Unsustainable: An Honest Assessment of Massachusetts’ Healthcare Performance
By Barbra G. Rabson
Last month, the Commonwealth Fund published its annual scorecard on state health performance and gave Massachusetts the top overall ranking. The ranking was based on several metrics collected in 2019, 2020 and 2021 covering seven categories ― Reproductive and Women’s Health, Access and Affordability, Prevention and Treatment, Healthy Lives, Racial and Ethnic Health Equity, Income Disparity, and Avoidable Hospital Use and Cost. Massachusetts ranks highly in six out of seven categories (and #1 in five of them). This is good news. However, in the seventh category, Avoidable Hospital Use and Cost, Massachusetts ranks 44th out of 51 (District of Columbia is included in the rankings). We had our worst performance on these three metrics in this category:
Primary care spending as share of total healthcare spending for Medicare beneficiaries ― Massachusetts spends a shockingly low 4.7% of total healthcare cost on primary care for Medicare beneficiaries, compared to 5.5% nationwide. We rank 46th on this measure. (This result actually worsened since 2018 when the percent of primary care spend was 5.4%, and the MHQP/CHIA Primary Care Dashboard shows this declining further to 4.6% in 2021.)
Preventable hospitalizations for Medicare beneficiaries ― In Massachusetts, 36 per 1,000 Medicare beneficiaries were hospitalized for preventable conditions, compared to 29 nationwide. These are inpatient stays for treating ambulatory care-sensitive conditions (ACSCs) that evidence suggests may be avoidable, in part, through timely and quality primary and preventive care. We rank 47th on this measure.
Hospital 30-day readmission rate for Medicare beneficiaries ― 42 per 1,000 Medicare beneficiaries are readmitted to the hospital within 30 days in Massachusetts, compared to a nationwide average of 33. We rank 50th on this measure.
OK, so let’s think about this. Our worst performing measures point to a failure to prevent hospitalizations and hospital readmissions and inadequate financial support of our primary care system; and yet, we are the top ranking state in the country? What’s wrong with this picture? This is clearly not sustainable.
Our hospital-centric healthcare funding and culture threatens to undermine what the National Academies of Sciences, Engineering, and Medicine calls “the only part of the health care system that results in longer lives and more equity” ― primary care.
I recently wrote about growing concerns of the developing crisis in our primary care system. The Boston Globe has echoed these worries, reporting that “For old-school pediatricians, a way of life is under threat,” that “Primary care is on life support,” and that “Months-long waits accessing care leave patients sicker and in anguish.”
The warning signs are all around us. According to the MHQP/CHIA Primary Care Dashboard:
- Total healthcare spending dedicated to primary care for all age groups in Massachusetts declined from 7.6% in 2019 to 7.1% in 2020.
- The percentage of Massachusetts physicians who are primary care physicians (PCPs) is less than 30% and declining.
- Over 30% of PCPs are aged 60 and over and that percentage is increasing.
- Less than a quarter of Massachusetts medical school graduates are going into primary care.

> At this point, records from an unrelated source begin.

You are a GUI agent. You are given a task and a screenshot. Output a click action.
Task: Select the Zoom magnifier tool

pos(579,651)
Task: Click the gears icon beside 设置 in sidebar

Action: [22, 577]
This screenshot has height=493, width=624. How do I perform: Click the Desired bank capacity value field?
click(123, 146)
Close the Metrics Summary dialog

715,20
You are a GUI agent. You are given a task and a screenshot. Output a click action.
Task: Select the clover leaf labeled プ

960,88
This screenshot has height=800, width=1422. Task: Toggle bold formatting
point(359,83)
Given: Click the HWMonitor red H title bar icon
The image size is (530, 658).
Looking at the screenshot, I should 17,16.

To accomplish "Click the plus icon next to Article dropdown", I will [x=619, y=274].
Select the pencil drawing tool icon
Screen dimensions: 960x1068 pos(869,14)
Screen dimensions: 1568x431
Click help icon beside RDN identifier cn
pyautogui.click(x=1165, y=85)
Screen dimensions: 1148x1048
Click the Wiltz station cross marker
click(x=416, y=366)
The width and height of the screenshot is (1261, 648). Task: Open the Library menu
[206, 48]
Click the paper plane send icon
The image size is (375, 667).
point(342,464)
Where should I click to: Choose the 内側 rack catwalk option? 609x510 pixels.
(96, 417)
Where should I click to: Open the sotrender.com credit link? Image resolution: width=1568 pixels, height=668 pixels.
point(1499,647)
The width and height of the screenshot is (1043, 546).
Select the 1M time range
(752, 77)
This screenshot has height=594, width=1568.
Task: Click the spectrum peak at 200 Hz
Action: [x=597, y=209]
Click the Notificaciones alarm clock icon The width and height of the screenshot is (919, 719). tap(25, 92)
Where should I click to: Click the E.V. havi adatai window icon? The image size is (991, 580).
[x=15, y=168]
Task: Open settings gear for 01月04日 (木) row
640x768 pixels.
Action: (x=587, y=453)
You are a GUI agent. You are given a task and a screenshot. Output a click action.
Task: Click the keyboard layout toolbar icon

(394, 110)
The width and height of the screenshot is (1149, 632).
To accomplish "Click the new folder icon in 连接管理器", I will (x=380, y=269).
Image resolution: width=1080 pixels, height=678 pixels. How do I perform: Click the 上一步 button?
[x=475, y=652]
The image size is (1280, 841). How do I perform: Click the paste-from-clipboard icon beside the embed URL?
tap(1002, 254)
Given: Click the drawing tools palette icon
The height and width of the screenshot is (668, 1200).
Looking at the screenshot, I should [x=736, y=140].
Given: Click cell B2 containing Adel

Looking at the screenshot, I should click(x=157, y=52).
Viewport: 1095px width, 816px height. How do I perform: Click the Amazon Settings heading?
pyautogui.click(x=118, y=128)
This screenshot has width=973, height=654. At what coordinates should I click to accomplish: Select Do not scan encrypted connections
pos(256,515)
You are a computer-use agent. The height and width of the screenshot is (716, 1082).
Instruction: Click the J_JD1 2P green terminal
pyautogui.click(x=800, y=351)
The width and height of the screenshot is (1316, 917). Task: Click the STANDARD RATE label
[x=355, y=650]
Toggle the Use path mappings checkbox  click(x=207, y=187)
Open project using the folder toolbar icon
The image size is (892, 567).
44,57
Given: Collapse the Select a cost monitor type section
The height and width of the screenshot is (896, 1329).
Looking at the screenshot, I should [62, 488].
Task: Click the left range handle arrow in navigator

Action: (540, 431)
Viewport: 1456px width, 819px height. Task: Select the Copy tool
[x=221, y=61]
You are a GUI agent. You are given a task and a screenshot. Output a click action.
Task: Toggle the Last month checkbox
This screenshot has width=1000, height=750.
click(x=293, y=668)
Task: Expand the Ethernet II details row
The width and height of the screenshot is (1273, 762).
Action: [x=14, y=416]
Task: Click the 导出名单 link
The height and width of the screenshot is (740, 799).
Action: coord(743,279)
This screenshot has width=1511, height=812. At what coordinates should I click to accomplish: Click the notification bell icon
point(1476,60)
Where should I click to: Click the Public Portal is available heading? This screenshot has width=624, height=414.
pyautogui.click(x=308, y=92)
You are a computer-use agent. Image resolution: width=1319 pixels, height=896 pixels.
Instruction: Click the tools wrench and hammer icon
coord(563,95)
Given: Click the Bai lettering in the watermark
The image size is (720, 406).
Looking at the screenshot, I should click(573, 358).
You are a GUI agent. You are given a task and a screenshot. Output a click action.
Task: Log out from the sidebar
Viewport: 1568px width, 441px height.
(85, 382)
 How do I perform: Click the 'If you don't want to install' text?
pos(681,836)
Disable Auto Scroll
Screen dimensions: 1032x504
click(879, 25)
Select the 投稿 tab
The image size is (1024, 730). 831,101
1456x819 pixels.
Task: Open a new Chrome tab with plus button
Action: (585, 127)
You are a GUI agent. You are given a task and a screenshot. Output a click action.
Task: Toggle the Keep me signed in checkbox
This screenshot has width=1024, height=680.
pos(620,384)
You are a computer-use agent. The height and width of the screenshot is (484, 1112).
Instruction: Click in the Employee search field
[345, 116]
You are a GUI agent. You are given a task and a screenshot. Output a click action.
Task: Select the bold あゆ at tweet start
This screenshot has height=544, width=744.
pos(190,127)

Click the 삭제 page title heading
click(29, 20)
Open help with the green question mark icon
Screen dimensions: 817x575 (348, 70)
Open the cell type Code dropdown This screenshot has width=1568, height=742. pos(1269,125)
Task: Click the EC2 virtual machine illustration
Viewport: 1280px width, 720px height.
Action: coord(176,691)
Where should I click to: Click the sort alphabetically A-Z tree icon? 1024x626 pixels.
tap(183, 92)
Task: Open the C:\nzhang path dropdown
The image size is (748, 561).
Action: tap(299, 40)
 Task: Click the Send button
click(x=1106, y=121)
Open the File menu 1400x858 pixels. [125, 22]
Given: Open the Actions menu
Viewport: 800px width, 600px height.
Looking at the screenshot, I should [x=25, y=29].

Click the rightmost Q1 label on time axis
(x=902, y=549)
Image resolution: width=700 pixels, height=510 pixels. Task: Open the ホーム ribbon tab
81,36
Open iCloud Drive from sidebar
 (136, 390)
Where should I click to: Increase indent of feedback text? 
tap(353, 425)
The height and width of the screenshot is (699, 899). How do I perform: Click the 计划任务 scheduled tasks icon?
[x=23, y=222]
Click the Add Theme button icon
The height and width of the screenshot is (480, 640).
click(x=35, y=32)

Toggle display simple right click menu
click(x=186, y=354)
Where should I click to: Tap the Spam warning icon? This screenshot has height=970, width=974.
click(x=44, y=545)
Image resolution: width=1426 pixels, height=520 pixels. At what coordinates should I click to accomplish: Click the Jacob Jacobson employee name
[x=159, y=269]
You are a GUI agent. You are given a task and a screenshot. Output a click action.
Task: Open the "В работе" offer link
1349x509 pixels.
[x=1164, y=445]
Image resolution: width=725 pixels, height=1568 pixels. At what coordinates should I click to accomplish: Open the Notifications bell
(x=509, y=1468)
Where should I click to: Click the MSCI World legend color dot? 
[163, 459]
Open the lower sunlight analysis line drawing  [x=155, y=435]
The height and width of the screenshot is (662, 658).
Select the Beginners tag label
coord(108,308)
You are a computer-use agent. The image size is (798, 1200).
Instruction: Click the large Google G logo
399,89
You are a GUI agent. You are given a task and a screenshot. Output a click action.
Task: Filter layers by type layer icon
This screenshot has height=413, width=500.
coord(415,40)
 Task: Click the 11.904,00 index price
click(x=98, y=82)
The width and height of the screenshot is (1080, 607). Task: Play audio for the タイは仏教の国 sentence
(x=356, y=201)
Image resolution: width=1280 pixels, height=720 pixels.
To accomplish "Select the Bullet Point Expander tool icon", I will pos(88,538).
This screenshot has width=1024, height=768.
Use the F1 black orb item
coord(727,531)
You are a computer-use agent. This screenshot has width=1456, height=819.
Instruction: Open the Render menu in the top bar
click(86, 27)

Too many Bay State residents have healthcare experiences that are frustrating at best and dangerous at worst, and many are not even accessing the system when they need it due to skyrocketing costs. In a 2021 survey commissioned by the state’s Health Policy Commission, 46% of Massachusetts adults said they delayed or skipped care due to cost, and three in four residents were worried about being able to afford healthcare in the future. Moreover, in CHIA’s 2021 Massachusetts Health Insurance Survey, 41% of residents reported that they or a family member had healthcare affordability issues in the past 12 months and nearly one-third (31%) of residents reported having an unmet healthcare need in their family due to cost in the past 12 months (these numbers are even higher for residents of color.)
How long can we expect our primary care system to continue to perform well under these conditions? The disproportionate amount of Massachusetts healthcare dollars going to hospitals at the expense of primary care (and other preventive services such as behavioral health) creates a very unhealthy trajectory that will drag down our total healthcare system performance. It’s just not sustainable and it is time we prioritize primary care and prevention and keeping people well. We need to pass legislation that will support primary care and incentivize an adequate pipeline of new primary care clinicians.
The point was recently driven home for me by a primary care physician colleague who wrote: “I now tell specialists and the ED that the most dangerous words they can put in a note are ‘follow-up with PCP.’ The risk in the past was the PCP would never see [the patient], the risk now is that the PCP doesn’t even exist.”
Think about the impact this will have on preventable hospitalizations and hospital readmissions. We all need to care about this.